Interesting results. Can you try the benchmarks with rand_chars(16)? It
seems more appropriate since that is the way we call rand_chars.
Also, we should shoot for Benchmarks that take about 1s to finish. Much
shorter than that and the noise is too much. But we also don't want to
spend forever in the benchmark suite.
Can you tune the number of loops to shoot for around 1s?
Oh, and we should add a small comment to let us know that it was
actually benchmarked with different methods, and this was the fastest.

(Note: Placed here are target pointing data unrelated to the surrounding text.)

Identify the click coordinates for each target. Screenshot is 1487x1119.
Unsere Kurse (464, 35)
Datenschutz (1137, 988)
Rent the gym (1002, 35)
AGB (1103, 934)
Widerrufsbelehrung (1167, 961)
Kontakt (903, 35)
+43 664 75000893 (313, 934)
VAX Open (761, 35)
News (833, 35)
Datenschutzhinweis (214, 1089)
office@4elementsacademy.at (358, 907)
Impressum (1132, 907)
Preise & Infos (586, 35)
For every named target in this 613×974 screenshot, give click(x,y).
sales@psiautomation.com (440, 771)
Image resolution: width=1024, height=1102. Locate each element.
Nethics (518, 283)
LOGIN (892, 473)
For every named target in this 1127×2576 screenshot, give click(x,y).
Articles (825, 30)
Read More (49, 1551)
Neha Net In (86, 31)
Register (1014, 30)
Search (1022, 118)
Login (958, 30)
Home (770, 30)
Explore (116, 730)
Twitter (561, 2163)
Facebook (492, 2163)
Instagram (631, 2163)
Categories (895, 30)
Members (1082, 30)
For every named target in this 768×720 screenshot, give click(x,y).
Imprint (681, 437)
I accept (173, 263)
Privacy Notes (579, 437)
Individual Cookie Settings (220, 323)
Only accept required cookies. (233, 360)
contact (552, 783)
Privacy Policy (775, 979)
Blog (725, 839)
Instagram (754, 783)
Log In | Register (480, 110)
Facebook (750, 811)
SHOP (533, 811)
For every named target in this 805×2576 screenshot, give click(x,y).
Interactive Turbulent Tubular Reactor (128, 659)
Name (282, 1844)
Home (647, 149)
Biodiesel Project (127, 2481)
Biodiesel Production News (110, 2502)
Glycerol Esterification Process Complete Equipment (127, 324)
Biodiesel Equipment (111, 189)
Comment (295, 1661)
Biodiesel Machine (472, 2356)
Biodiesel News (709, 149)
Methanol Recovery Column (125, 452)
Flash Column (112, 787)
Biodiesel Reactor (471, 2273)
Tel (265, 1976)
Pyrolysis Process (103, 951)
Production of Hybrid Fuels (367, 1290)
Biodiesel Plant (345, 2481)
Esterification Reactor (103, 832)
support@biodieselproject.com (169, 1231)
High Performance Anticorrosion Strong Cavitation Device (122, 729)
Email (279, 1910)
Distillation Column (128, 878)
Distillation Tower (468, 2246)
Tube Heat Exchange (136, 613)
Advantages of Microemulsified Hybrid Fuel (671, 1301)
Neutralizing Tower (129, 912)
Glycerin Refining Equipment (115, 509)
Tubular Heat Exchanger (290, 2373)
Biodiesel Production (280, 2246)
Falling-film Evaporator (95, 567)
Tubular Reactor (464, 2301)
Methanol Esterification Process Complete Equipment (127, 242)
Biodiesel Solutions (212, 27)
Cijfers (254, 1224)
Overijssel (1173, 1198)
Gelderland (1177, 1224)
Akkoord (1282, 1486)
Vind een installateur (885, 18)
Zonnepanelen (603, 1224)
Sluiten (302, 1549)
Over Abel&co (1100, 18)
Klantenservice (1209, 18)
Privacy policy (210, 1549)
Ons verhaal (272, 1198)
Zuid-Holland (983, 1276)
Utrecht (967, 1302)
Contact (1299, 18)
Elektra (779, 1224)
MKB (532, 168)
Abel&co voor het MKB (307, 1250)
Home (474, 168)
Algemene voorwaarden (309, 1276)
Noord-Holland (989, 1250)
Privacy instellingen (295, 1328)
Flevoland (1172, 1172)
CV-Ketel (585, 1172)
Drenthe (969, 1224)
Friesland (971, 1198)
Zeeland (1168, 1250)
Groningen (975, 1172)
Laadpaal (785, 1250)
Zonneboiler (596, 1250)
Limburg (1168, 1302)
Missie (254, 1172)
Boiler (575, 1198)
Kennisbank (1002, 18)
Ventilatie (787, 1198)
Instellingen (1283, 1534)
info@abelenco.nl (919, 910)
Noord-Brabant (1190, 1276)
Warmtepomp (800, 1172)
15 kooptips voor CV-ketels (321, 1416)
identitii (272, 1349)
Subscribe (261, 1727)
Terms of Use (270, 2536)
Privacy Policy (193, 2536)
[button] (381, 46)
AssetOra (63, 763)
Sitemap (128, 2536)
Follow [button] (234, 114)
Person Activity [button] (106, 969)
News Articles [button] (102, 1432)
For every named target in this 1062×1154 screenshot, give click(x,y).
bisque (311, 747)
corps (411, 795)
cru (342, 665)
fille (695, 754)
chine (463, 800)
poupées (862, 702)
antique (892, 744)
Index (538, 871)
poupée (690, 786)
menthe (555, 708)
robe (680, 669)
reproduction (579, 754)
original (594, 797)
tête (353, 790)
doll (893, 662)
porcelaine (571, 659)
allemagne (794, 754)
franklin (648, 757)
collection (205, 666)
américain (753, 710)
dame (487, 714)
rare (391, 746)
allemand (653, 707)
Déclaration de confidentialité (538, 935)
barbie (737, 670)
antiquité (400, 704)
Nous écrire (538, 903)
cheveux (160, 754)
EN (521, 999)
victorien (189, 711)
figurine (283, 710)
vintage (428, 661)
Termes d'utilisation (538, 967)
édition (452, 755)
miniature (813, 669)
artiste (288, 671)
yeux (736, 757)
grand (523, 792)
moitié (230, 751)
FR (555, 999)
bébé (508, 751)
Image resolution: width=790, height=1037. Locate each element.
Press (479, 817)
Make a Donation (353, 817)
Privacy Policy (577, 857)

That helps keep people from wondering if it should be done a different way.
On my machine, it is
original 8421ms
for loop 7200ms
list comp 6916ms
Now, these are with rand_chars(16).
For me, dropping the number of loops to 30,000 put the test suite about
where I would want it, time wise.
And I tried to genuine comparisons between the list comprehension and
the for loop, but basically they were well within the noise margins.
I'm generally positive about this change. Though I'm curious if you were
seeing rand_chars() being a measurable overhead. It isn't something that
we call a lot. (We call it once per invocation, regardless of the number
of files, and then another time for revision ids).
I'm happy to have fast functions, just curious what you saw here.
John
=:->
PS> If you change it to run in approx 1s, and put some comments as to
why we are using a for loop, +1 from me.